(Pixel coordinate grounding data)
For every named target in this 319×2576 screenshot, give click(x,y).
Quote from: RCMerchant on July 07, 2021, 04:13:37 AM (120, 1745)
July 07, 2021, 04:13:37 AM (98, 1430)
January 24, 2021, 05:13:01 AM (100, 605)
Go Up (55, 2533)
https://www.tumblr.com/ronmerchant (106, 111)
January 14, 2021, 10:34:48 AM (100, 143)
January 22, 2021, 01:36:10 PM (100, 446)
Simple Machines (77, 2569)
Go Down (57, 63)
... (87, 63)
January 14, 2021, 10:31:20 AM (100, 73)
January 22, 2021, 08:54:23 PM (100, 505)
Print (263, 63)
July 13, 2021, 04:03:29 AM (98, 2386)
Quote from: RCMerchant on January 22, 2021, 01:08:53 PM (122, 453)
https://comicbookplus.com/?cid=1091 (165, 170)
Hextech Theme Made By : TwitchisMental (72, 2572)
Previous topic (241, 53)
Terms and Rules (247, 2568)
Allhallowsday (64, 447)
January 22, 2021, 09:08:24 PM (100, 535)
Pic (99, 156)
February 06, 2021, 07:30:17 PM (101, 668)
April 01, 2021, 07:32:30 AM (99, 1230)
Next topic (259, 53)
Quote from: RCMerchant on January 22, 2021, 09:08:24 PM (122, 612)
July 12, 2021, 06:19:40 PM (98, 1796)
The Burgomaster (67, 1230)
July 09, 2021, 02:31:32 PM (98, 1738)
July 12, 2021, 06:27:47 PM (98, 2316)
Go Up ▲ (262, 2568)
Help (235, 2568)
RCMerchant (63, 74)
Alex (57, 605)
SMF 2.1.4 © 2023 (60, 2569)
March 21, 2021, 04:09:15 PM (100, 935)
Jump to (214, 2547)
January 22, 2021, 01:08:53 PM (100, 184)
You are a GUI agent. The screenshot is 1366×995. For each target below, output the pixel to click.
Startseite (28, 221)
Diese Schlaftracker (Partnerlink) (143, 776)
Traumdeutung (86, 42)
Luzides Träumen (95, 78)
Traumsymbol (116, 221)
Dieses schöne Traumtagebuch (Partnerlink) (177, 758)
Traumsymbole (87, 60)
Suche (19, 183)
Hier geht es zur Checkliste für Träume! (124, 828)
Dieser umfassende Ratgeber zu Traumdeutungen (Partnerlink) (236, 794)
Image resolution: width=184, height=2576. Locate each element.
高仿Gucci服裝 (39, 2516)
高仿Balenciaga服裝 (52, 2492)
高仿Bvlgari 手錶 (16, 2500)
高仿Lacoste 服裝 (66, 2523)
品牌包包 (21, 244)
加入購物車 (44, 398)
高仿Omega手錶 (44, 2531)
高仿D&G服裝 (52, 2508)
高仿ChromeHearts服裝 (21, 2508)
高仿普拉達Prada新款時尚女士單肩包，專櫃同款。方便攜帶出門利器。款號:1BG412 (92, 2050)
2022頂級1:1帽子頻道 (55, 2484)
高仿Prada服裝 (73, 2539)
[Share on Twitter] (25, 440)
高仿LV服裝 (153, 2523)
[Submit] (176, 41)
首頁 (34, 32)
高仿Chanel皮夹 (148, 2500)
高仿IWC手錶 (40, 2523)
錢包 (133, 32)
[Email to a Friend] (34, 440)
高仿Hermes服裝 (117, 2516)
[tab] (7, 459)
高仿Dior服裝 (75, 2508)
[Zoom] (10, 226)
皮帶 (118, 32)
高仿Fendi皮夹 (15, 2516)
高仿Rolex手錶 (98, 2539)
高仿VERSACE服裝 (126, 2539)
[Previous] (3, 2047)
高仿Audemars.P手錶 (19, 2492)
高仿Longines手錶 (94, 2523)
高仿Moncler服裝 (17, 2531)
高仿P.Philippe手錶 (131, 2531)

§ **What the exercise asks**
Write out exactly the lines that fall from the line with "Image resolution: width=184, height=2576." to the line with "高仿IWC手錶 (40, 2523)" in the records above, keeping both ends.

§ **Exercise response**
Image resolution: width=184, height=2576. Locate each element.
高仿Gucci服裝 (39, 2516)
高仿Balenciaga服裝 (52, 2492)
高仿Bvlgari 手錶 (16, 2500)
高仿Lacoste 服裝 (66, 2523)
品牌包包 (21, 244)
加入購物車 (44, 398)
高仿Omega手錶 (44, 2531)
高仿D&G服裝 (52, 2508)
高仿ChromeHearts服裝 (21, 2508)
高仿普拉達Prada新款時尚女士單肩包，專櫃同款。方便攜帶出門利器。款號:1BG412 (92, 2050)
2022頂級1:1帽子頻道 (55, 2484)
高仿Prada服裝 (73, 2539)
[Share on Twitter] (25, 440)
高仿LV服裝 (153, 2523)
[Submit] (176, 41)
首頁 (34, 32)
高仿Chanel皮夹 (148, 2500)
高仿IWC手錶 (40, 2523)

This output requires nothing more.